**TEXT PASSAGE**:
***
Saturday, February 21, 2009

Commodity relations and intellectual property

Intellectual "property" (using the term in its loosest, most colloquial sense) helps illuminate Marxian commodity relations.

Marx means "commodity" in a very restricted sense: It is something physical (trivial: everything is physical), bounded in space and/or time, and most importantly that physically embodies a more-or-less definite amount of actual labor time*. It's easy to see how a car, or a pair of shoes, or a bolt of cloth or a bar of gold is a Marxian commodity. It takes a certain amount of time to make a car, and when you've made the car, well, there it is. The car physically embodies (or "congeals") the time it took to make it. If I give you a car, I am, in a concrete, fairly obvious sense giving you the time it took to make that car.

*Technically socially necessary abstract labor time. Under ordinary circumstances, however, the actual labor time is close to the socially necessary abstract labor time.

Adam Smith first asserted that it is human labor, and only human labor, that creates value*. Marx realized that, everything else being equal (which is often not the case), when labor is physically embodied in a thing such as a car, then people will trade the car for some other thing that physically embodies the same amount of time. The exchange value of a commodity is the labor time embodied in that commodity.

*Watch for the fallacy of the converse. Smith says, "If there is value, then there is labor." Critics of the labor theory of value say that "If there is labor, there is value," and note the absurdity of this construction.)

As a corollary, Marx further realized that the use value of a commodity does not contribute to its exchange value (except by setting an upper bound). My computer is vastly more useful to me than my car — I certainly spend a lot more time using my computer than I do my car — but the exchange value of an ordinary new car is much higher (by an order of magnitude) than that of an ordinary new computer: it requires an order of magnitude more human labor to build a car than it does to build a computer.
***
**SOURCE DATA**:
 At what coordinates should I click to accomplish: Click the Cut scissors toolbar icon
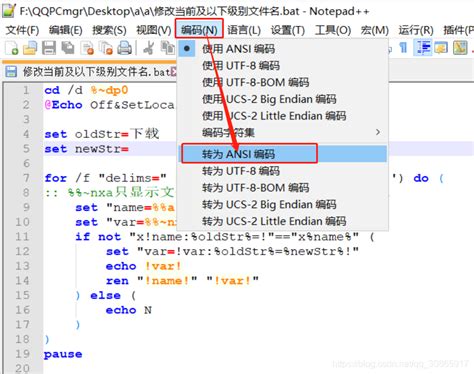148,48
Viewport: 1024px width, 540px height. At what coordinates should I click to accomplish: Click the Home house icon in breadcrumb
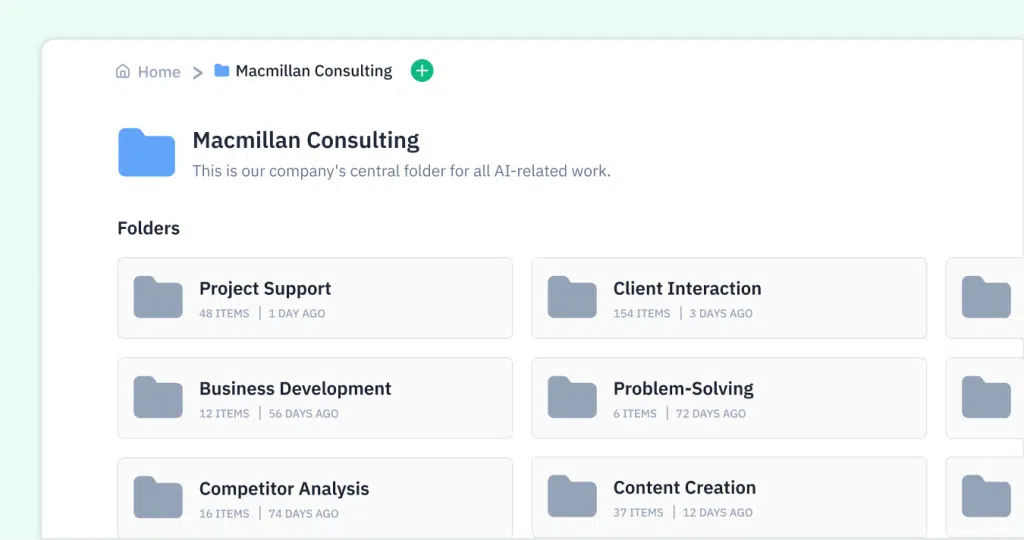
***
**WHAT YOU NEED TO DO**:
• 1. Decide whether each statement agrees with the commodity relations post. Answer yes or no for each, and quote the deciding words.
(a) Adam Smith was the first to assert that only human labor creates value.
(b) The use value of a commodity adds to its exchange value without any limit.
(c) The writer spends more time using a car than a computer.
• 2. List every item that the commodity relations post names as easily seen to be a Marxian commodity in the sentence beginning "It's easy to see how".

**RESULTS IN ORDER**:
• 1.
(a) Yes: "Adam Smith first asserted that it is human labor, and only human labor, that creates value"
(b) No: "the use value of a commodity does not contribute to its exchange value (except by setting an upper bound)"
(c) No: "I certainly spend a lot more time using my computer than I do my car"

• 2.
a car
a pair of shoes
a bolt of cloth
a bar of gold